__Task brief__
Update the forum thread comparing the mystic and the fighter: write out the part starting at "None encounter last" and ending at "all with damage?", with "paladin" in place of "fighter".

__Supplied passage__
==*==

I see you're not good at math. Hone the blade (+2 5pp) augment weapon (+3 5pp).  5+5= 10.  Both have a 10min duration, 10 rounds = 1min.  So duration 100 rounds.  57pp - 10 = 47pp. 47÷57 = 82% of resources remaining.  20 DEX= +5 +4(prof. Mod)= +9.  9+5 = +14 to hit.  

The reason I didn't add all of that stuff you mentioned is because when you do comparisons it has to be apples to apples. You can't use combat menuevers for every attack for 10 rounds, you can't even do it for 3, so no, not being added.  

Sent from my SM-T813 using Tapatalk


----------



## zaratan (May 5, 2017)

neogod22 said:


> I see you're not good at math. Hone the blade (+2 5pp) augment weapon (+3 5pp).  5+5= 10.  Both have a 10min duration, 10 rounds = 1min.  So duration 100 rounds.  57pp - 10 = 47pp. 47÷57 = 82% of resources remaining.  20 DEX= +5 +4(prof. Mod)= +9.  9+5 = +14 to hit.
> 
> The reason I didn't add all of that stuff you mentioned is because when you do comparisons it has to be apples to apples. You can't use combat menuevers for every attack for 10 rounds, you can't even do it for 3, so no, not being added.
> 
> Sent from my SM-T813 using Tapatalk




None encounter last 10 rounds, the avg ia about 4, max 5. The standart encounter day is 6-8 encounters wirh 2 short rest. Using manuever for ripose means 5 extra attacks for short rest with +1d10 damage each.polearm master is bonus action attack always + a lot of AoO all day, and fighter can get a magic glaive to decrease to hit difference.
For 10pp, you need to burn all your resoures to last entire day, and don't lose your concentration any time. 
And this damage only really ger on at round 3, since first bonus action you ger soul knife, second bonus action augumented weapon and only at than you will use your off hand. Most combats will end at round 4, nice.
And this is the top level of mystic, since they don't really get much at lvl 11+

But is a waste of pp for mystic just to try to be comparable with fighter, they can get so many good stuffs, spend all with damage?

But why you avoid to comment my bigger critic about mystic, the off hand attack, that doesn't synergize with anything, and use booming blade could be a better choice most of the soul knife career.  Or you can't hold a stupid map while you're with your soul knife. This is not about being underpowered, is bad design. You really don't have nothing to say about that?


----------



## neogod22 (May 5, 2017)

I did a simple apples to apples comparison, not apples to oranges, not apples to lemons.  We are not playing the what-if game. Face it, you don't know what you're talking about and am starting to be annoying. If you think a fighter is better, then go play a fighter and get off the forum.   

Sent from my SM-T813 using Tapatalk


----------



## zaratan (May 5, 2017)

==*==

__Information shown__
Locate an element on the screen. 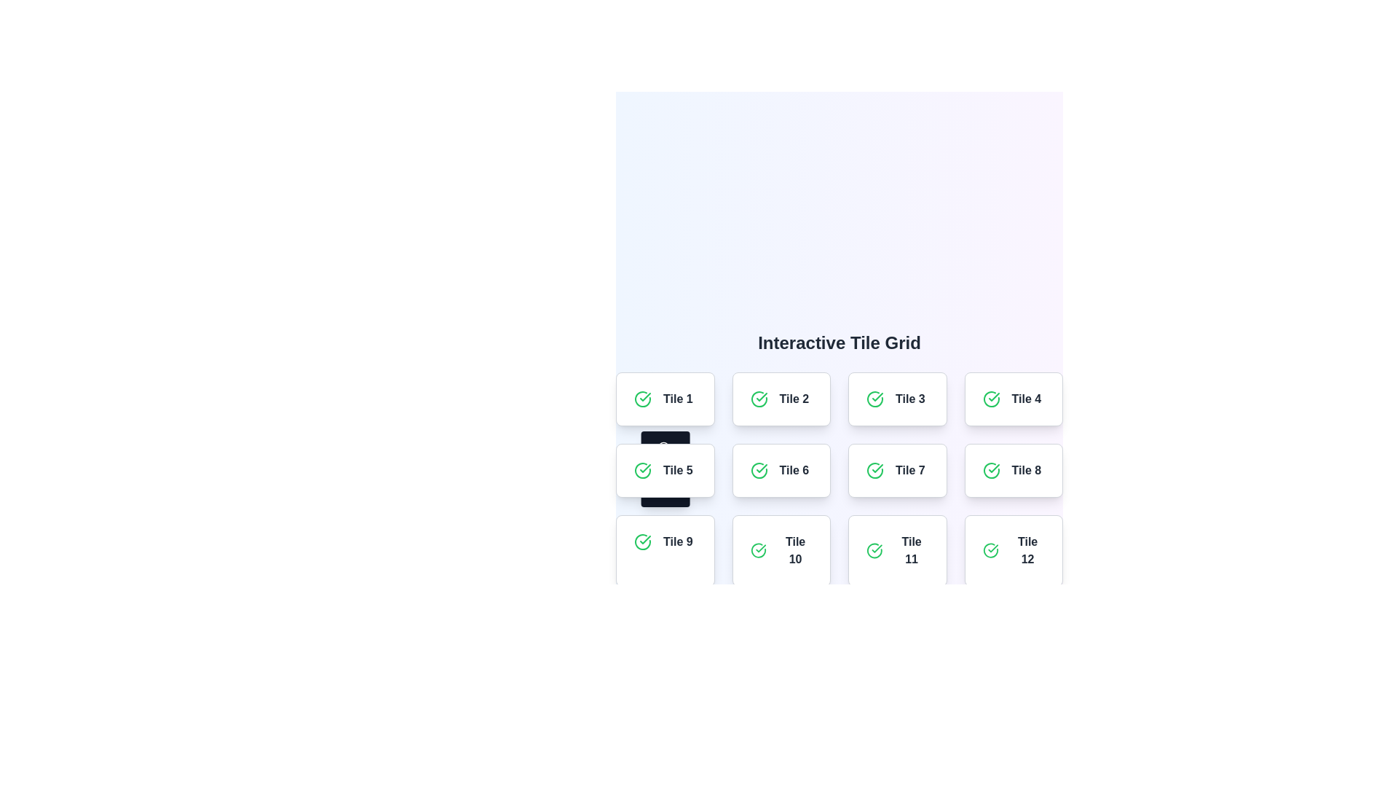 Image resolution: width=1398 pixels, height=787 pixels. the element labeled 'Tile 9' which is the first tile in the third row of the grid layout for interaction is located at coordinates (664, 551). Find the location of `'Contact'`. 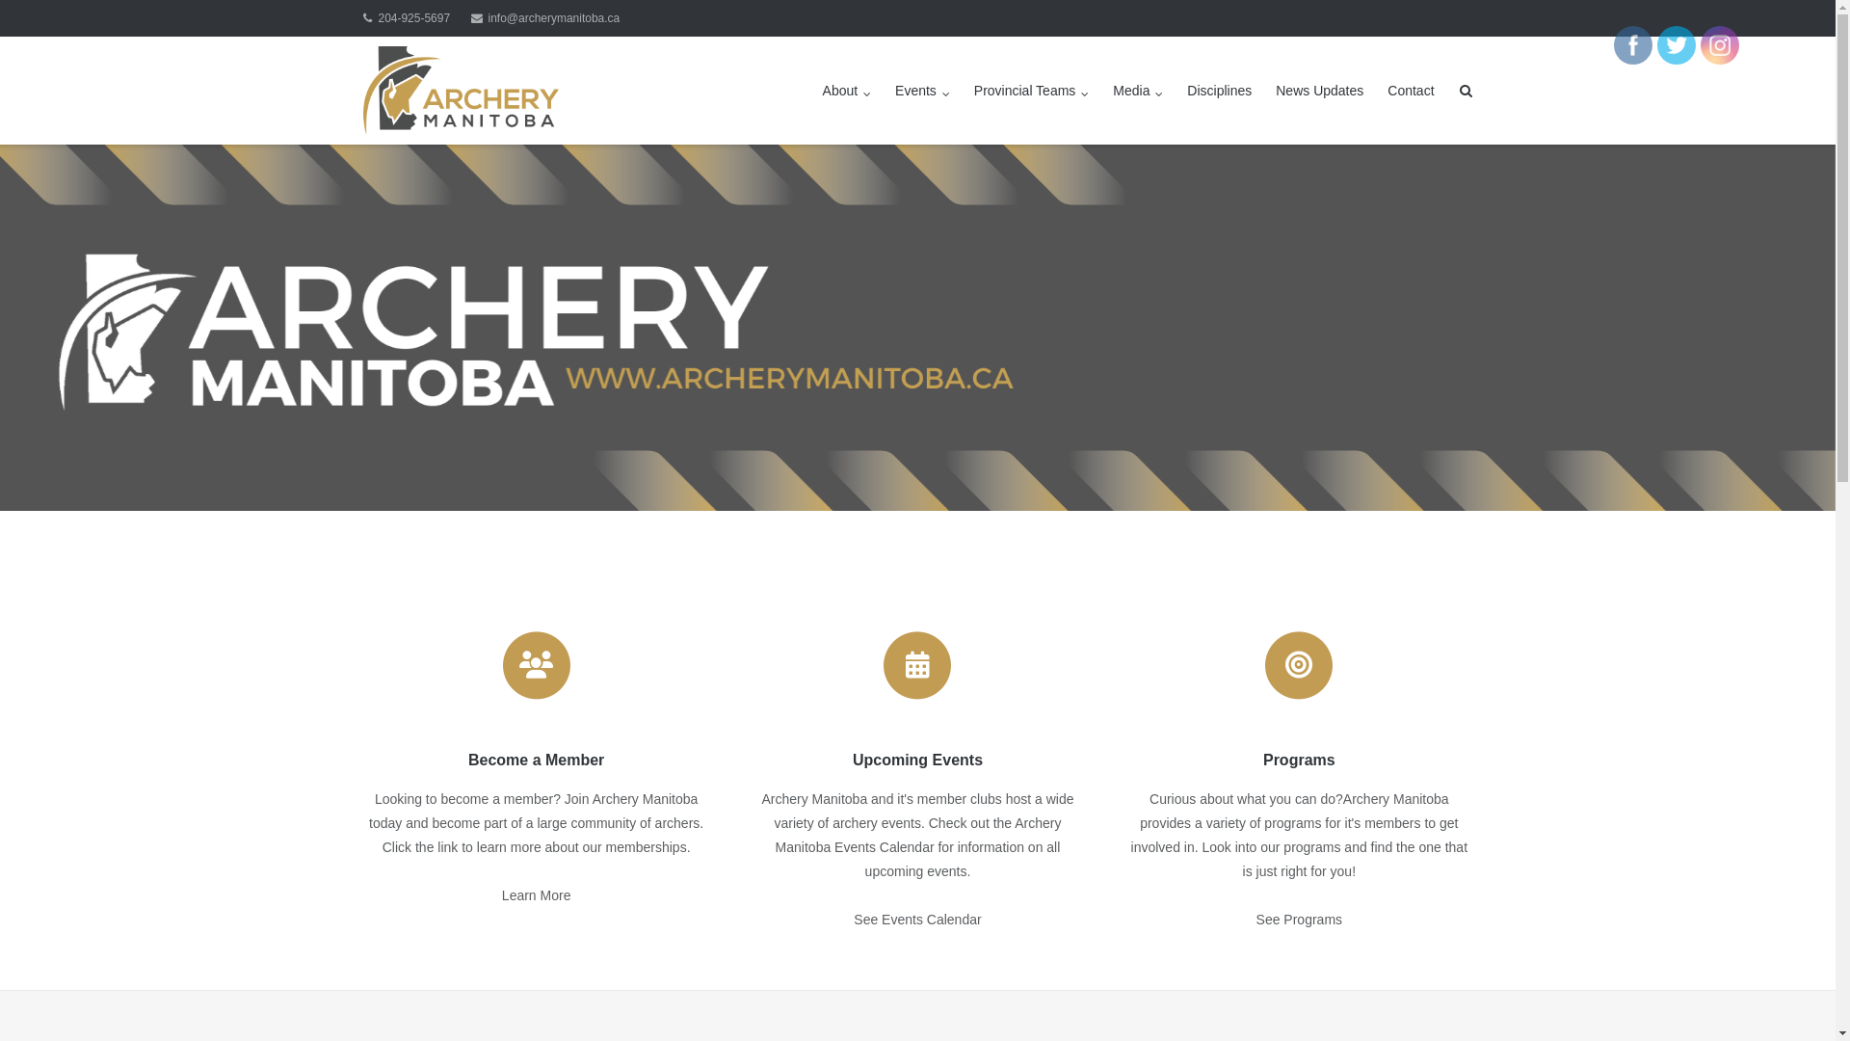

'Contact' is located at coordinates (1388, 90).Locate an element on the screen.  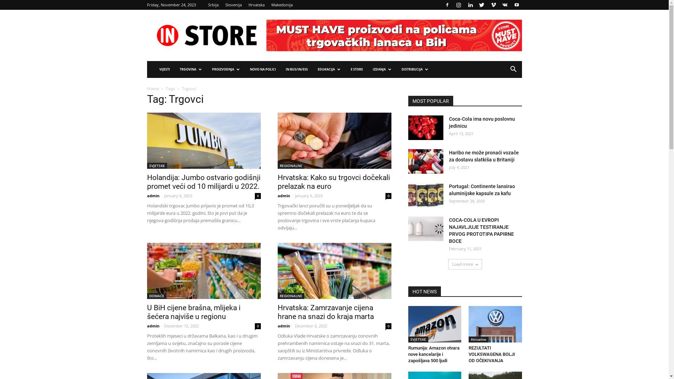
'VKontakte' is located at coordinates (505, 5).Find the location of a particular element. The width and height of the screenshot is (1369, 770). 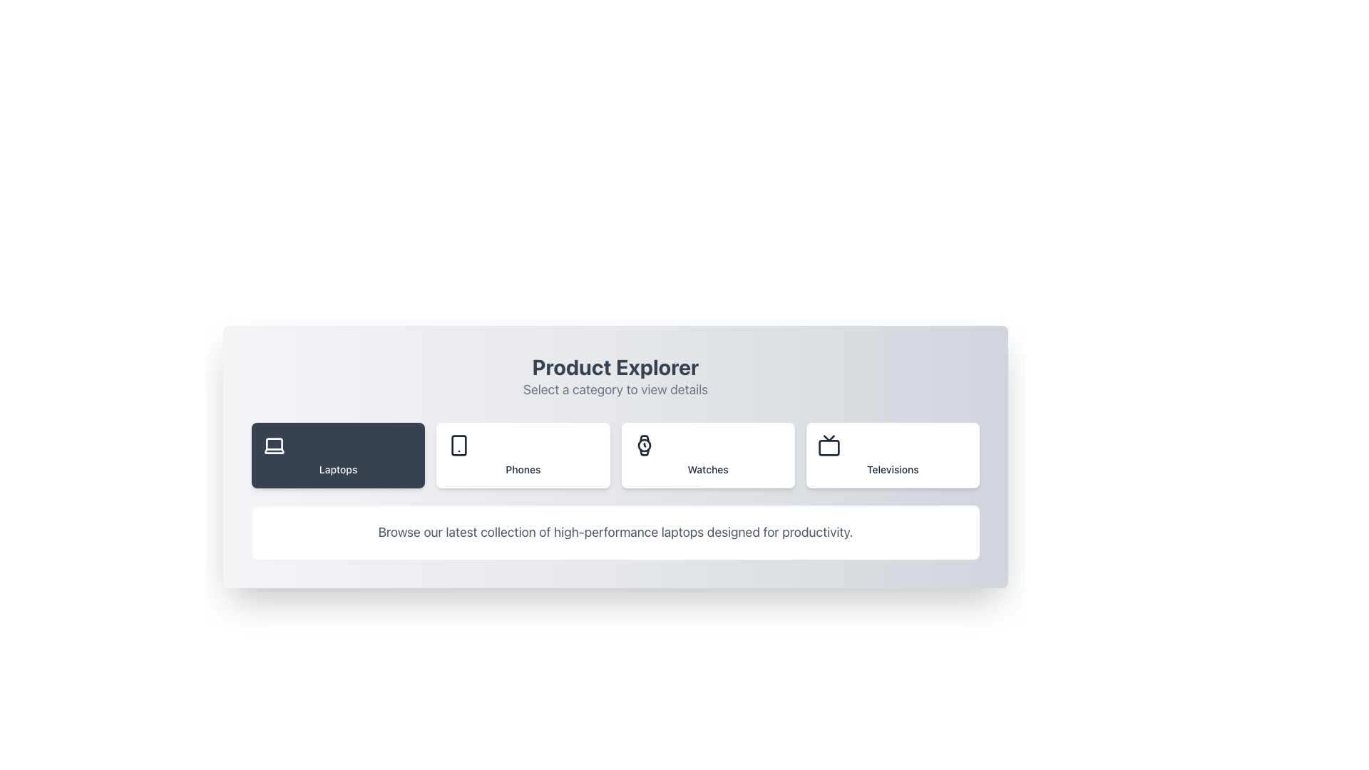

the larger rounded rectangle that forms the main body of the smartphone icon, located within the second card from the left under the 'Product Explorer' heading is located at coordinates (459, 444).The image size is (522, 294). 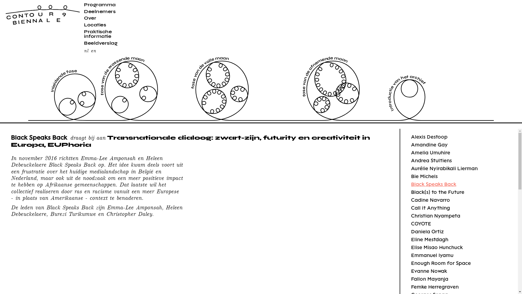 I want to click on 'Cadine Navarro', so click(x=430, y=199).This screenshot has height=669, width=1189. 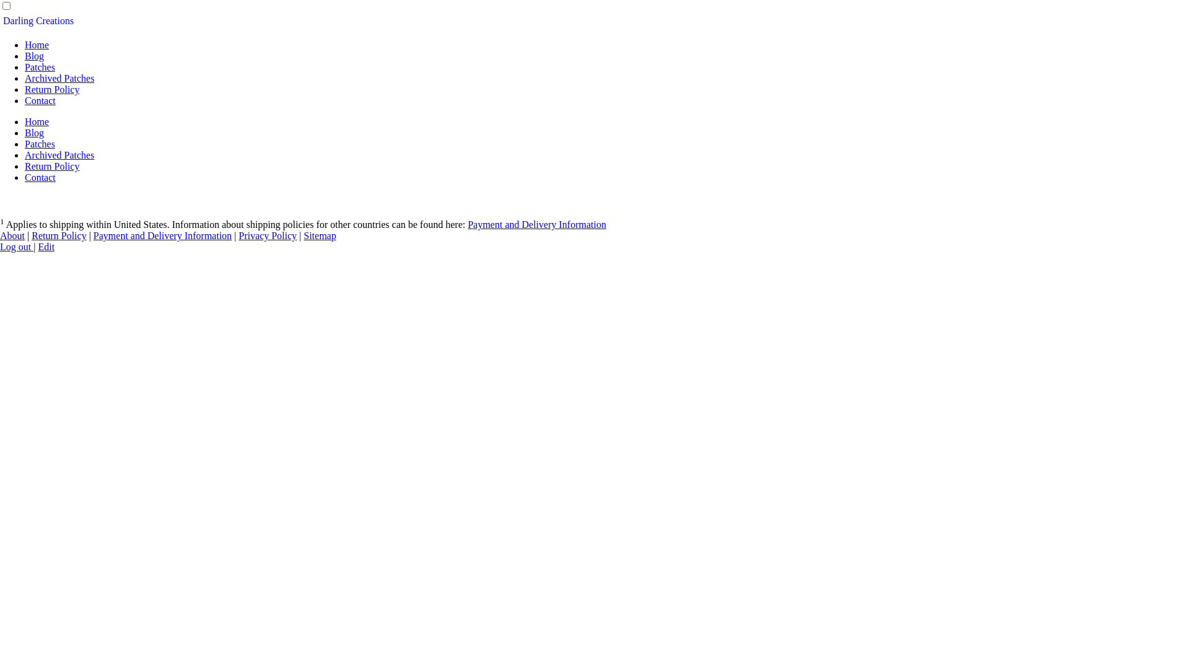 I want to click on 'Contact', so click(x=24, y=100).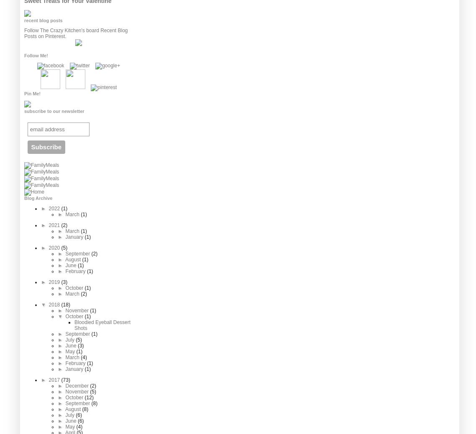 The width and height of the screenshot is (476, 434). What do you see at coordinates (48, 380) in the screenshot?
I see `'2017'` at bounding box center [48, 380].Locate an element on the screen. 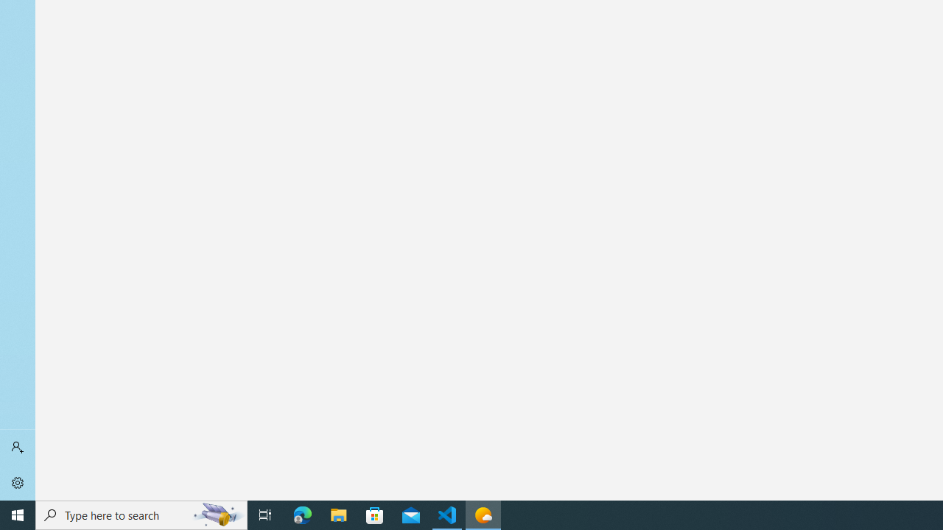 This screenshot has width=943, height=530. 'Weather - 1 running window' is located at coordinates (483, 514).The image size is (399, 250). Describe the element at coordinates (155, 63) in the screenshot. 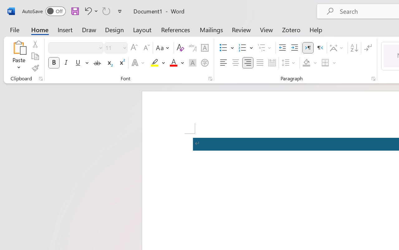

I see `'Text Highlight Color RGB(255, 255, 0)'` at that location. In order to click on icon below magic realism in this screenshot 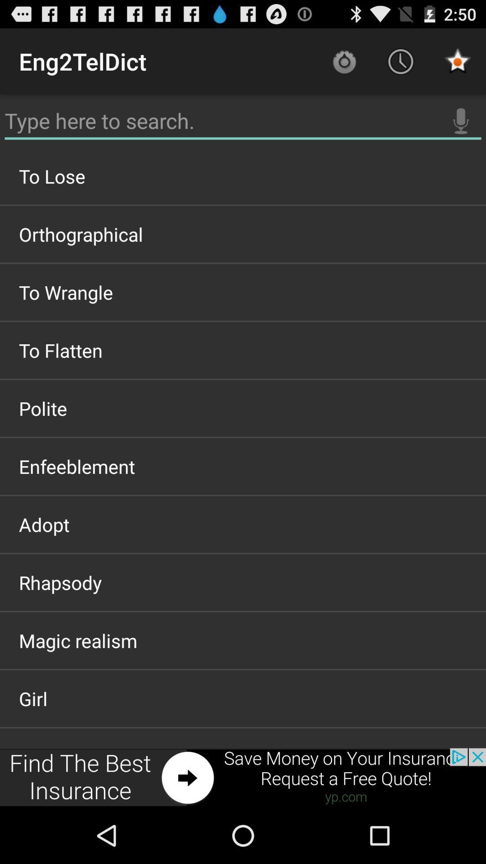, I will do `click(243, 698)`.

==*==

__Written answer__
None encounter last 10 rounds, the avg ia about 4, max 5. The standart encounter day is 6-8 encounters wirh 2 short rest. Using manuever for ripose means 5 extra attacks for short rest with +1d10 damage each.polearm master is bonus action attack always + a lot of AoO all day, and paladin can get a magic glaive to decrease to hit difference.
For 10pp, you need to burn all your resoures to last entire day, and don't lose your concentration any time. 
And this damage only really ger on at round 3, since first bonus action you ger soul knife, second bonus action augumented weapon and only at than you will use your off hand. Most combats will end at round 4, nice.
And this is the top level of mystic, since they don't really get much at lvl 11+

But is a waste of pp for mystic just to try to be comparable with paladin, they can get so many good stuffs, spend all with damage?